**WHAT NEEDS TO BE DONE:** Can you restate the records below word for word?

Items from a data source
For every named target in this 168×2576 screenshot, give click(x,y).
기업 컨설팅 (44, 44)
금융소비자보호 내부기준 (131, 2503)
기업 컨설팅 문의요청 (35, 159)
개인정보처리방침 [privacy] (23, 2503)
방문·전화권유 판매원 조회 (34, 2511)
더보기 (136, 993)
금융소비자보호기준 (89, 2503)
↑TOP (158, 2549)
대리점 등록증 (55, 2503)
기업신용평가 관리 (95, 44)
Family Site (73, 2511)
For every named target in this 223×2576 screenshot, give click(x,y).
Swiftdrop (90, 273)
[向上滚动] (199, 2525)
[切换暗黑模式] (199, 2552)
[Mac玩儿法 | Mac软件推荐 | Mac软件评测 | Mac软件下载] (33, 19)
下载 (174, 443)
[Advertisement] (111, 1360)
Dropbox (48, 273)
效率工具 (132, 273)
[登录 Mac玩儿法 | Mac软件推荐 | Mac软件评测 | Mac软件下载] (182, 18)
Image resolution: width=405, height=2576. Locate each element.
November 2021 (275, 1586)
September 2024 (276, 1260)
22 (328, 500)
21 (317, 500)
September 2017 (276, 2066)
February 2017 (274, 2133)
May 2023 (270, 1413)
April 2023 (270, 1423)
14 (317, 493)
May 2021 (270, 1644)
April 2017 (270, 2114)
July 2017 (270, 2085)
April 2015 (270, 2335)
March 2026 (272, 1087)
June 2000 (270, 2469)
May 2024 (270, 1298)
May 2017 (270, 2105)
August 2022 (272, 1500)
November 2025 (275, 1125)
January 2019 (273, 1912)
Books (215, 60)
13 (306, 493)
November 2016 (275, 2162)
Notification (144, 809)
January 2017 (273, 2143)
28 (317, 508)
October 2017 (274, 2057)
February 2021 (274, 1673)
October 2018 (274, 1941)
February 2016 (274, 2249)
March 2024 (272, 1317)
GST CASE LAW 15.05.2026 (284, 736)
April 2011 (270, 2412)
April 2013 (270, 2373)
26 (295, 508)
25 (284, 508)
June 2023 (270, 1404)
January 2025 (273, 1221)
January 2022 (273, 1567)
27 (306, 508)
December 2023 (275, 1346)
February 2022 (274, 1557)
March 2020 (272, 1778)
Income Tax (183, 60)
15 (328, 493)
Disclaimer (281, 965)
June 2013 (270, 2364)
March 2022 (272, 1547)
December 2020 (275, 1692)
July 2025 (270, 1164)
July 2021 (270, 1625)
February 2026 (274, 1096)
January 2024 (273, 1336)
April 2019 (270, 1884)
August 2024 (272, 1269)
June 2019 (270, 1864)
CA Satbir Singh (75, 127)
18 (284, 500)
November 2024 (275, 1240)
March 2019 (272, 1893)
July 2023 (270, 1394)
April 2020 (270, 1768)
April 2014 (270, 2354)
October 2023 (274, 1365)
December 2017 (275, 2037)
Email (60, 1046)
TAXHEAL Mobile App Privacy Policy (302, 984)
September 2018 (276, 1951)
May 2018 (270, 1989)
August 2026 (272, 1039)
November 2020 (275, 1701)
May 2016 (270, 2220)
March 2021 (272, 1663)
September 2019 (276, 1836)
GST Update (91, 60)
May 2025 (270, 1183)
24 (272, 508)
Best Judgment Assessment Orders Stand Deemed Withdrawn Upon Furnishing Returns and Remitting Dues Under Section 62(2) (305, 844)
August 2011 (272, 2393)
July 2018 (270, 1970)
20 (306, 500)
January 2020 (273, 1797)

**OUTPUT FOR THIS TASK:**
For every named target in this 168×2576 screenshot, give click(x,y).
기업 컨설팅 (44, 44)
금융소비자보호 내부기준 (131, 2503)
기업 컨설팅 문의요청 (35, 159)
개인정보처리방침 [privacy] (23, 2503)
방문·전화권유 판매원 조회 (34, 2511)
더보기 (136, 993)
금융소비자보호기준 (89, 2503)
↑TOP (158, 2549)
대리점 등록증 (55, 2503)
기업신용평가 관리 (95, 44)
Family Site (73, 2511)
For every named target in this 223×2576 screenshot, give click(x,y).
Swiftdrop (90, 273)
[向上滚动] (199, 2525)
[切换暗黑模式] (199, 2552)
[Mac玩儿法 | Mac软件推荐 | Mac软件评测 | Mac软件下载] (33, 19)
下载 (174, 443)
[Advertisement] (111, 1360)
Dropbox (48, 273)
效率工具 (132, 273)
[登录 Mac玩儿法 | Mac软件推荐 | Mac软件评测 | Mac软件下载] (182, 18)
Image resolution: width=405, height=2576. Locate each element.
November 2021 (275, 1586)
September 2024 (276, 1260)
22 (328, 500)
21 (317, 500)
September 2017 (276, 2066)
February 2017 (274, 2133)
May 2023 (270, 1413)
April 2023 (270, 1423)
14 (317, 493)
May 2021 (270, 1644)
April 2017 (270, 2114)
July 2017 (270, 2085)
April 2015 (270, 2335)
March 2026 (272, 1087)
June 2000 (270, 2469)
May 2024 (270, 1298)
May 2017 (270, 2105)
August 2022 (272, 1500)
November 2025 (275, 1125)
January 2019 (273, 1912)
Books (215, 60)
13 (306, 493)
November 2016 (275, 2162)
Notification (144, 809)
January 2017 (273, 2143)
28 (317, 508)
October 2017 (274, 2057)
February 2021 (274, 1673)
October 2018 (274, 1941)
February 2016 (274, 2249)
March 2024 (272, 1317)
GST CASE LAW 15.05.2026 (284, 736)
April 2011 (270, 2412)
April 2013 (270, 2373)
26 (295, 508)
25 (284, 508)
June 2023 (270, 1404)
January 2025 (273, 1221)
January 2022 (273, 1567)
27 (306, 508)
December 2023 (275, 1346)
February 2022 (274, 1557)
March 2020 (272, 1778)
Income Tax (183, 60)
15 (328, 493)
Disclaimer (281, 965)
June 2013 (270, 2364)
March 2022 (272, 1547)
December 2020 (275, 1692)
July 2025 (270, 1164)
July 2021 (270, 1625)
February 2026 (274, 1096)
January 2024 (273, 1336)
April 2019 (270, 1884)
August 2024 (272, 1269)
June 2019 (270, 1864)
CA Satbir Singh (75, 127)
18 (284, 500)
November 2024 (275, 1240)
March 2019 (272, 1893)
July 2023 (270, 1394)
April 2020 (270, 1768)
April 2014 (270, 2354)
October 2023 (274, 1365)
December 2017 (275, 2037)
Email (60, 1046)
TAXHEAL Mobile App Privacy Policy (302, 984)
September 2018 (276, 1951)
May 2018 (270, 1989)
August 2026 (272, 1039)
November 2020 (275, 1701)
May 2016 (270, 2220)
March 2021 (272, 1663)
September 2019 (276, 1836)
GST Update (91, 60)
May 2025 (270, 1183)
24 (272, 508)
Best Judgment Assessment Orders Stand Deemed Withdrawn Upon Furnishing Returns and Remitting Dues Under Section 62(2) (305, 844)
August 2011 (272, 2393)
July 2018 (270, 1970)
20 (306, 500)
January 2020 (273, 1797)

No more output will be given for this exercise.